A Polícia Civil de Minas Gerais (PCMG) deflagrou, nesta quinta-feira (2/10), a Operação Falsum Facies, com o objetivo de desarticular um sofisticado esquema de lavagem de dinheiro, estelionato virtual e extorsão digital em Montes Claros, região Norte do estado.
Durante a ação, foram cumpridos 23 mandados de busca e apreensão, resultando na apreensão de 17 veículos de luxo, entre carros, motocicletas e até uma moto aquática, além de jóias, dinheiro em espécie, materiais eletrônicos e celulares. A Justiça ainda determinou o bloqueio judicial de R$ 8.490.261,00 em 14 contas bancárias ligadas aos investigados. Um homem foi preso em flagrante por posse ilegal de arma de fogo, com um revólver e munições.
Estrutura criminosa e modus operandi
A investigação da Polícia Civil iniciou em maio deste ano, após a prisão em flagrante de um integrante do grupo. A partir de análises financeiras minuciosas, os policiais civis rastrearam o fluxo de valores ilícitos, que já movimentaram cerca de R$ 26 milhões. Até o momento, foram identificadas 20 vítimas e 21 suspeitos, que atuavam em dois núcleos distintos:
• Núcleo Operacional – responsável por captar as vítimas, estabelecendo contato por aplicativos de mensagens. Os criminosos se passavam por mulheres jovens e simulavam relacionamentos virtuais afetivos ou sexuais. Após conquistar a confiança dos alvos, marcavam encontros presenciais, condicionados ao pagamento prévio, geralmente via transferências bancárias ou PIX. Em casos de resistência, as vítimas eram coagidas sob grave ameaça, inclusive com emprego de armas de fogo, caracterizando extorsão qualificada.
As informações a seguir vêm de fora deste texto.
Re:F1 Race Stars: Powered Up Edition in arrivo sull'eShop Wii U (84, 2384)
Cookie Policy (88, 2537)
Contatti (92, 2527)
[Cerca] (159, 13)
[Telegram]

• Núcleo Gestor Financeiro – encarregado de administrar os valores arrecadados. Esse grupo adquiriu contas bancárias digitais de terceiros, pagando entre R$ 200 e R$ 1 mil por cada uma, para receber os valores das vítimas. Essas contas, chamadas de “contas de passagem”, eram utilizadas até serem bloqueadas. O grupo chegava a publicar anúncios para recrutar pessoas dispostas a “ceder” contas, com o objetivo de manter a engrenagem criminosa ativa.
Além disso, parte do dinheiro era escoada para empresas de fachada, como uma distribuidora de bebidas e uma loja de moda masculina, utilizadas para dar aparência de legalidade às movimentações financeiras. Também foram identificadas transações entre pessoas físicas e jurídicas ligadas ao grupo, além da aquisição de bens em nome de terceiros, como forma de dificultar o rastreamento patrimonial.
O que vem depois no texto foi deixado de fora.